• What you should do: Check every line below for the word "computer" and show those that hold it.

• Provided records:

=== Section Start ===

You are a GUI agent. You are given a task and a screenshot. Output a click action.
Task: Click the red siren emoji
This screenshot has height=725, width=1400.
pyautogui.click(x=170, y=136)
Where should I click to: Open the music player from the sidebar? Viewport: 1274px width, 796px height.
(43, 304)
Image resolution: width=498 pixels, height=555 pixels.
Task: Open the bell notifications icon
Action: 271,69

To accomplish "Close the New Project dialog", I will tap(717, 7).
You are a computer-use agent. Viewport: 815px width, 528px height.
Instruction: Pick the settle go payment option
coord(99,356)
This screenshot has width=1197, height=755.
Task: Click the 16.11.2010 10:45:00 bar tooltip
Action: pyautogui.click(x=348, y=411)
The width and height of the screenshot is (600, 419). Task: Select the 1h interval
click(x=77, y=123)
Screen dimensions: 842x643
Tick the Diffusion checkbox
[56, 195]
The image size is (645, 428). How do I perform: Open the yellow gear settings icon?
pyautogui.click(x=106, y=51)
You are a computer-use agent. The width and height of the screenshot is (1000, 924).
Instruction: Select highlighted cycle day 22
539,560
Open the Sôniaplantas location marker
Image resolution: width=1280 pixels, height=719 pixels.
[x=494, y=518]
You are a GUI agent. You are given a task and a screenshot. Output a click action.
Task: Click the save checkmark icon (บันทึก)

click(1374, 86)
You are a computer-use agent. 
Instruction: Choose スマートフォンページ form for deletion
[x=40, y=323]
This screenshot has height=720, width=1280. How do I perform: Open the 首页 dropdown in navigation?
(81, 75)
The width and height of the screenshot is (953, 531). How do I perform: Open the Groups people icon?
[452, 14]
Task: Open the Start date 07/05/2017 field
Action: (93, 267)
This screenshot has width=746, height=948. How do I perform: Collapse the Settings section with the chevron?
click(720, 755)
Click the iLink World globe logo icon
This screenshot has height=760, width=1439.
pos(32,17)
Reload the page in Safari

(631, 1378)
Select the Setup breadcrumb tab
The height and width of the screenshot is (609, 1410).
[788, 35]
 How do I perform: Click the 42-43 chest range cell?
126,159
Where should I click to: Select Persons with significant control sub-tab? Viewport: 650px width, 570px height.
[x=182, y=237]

=== Section End ===

• Task result:
You are a computer-use agent. Viewport: 815px width, 528px height.
You are a computer-use agent. The width and height of the screenshot is (1000, 924).
You are a computer-use agent. 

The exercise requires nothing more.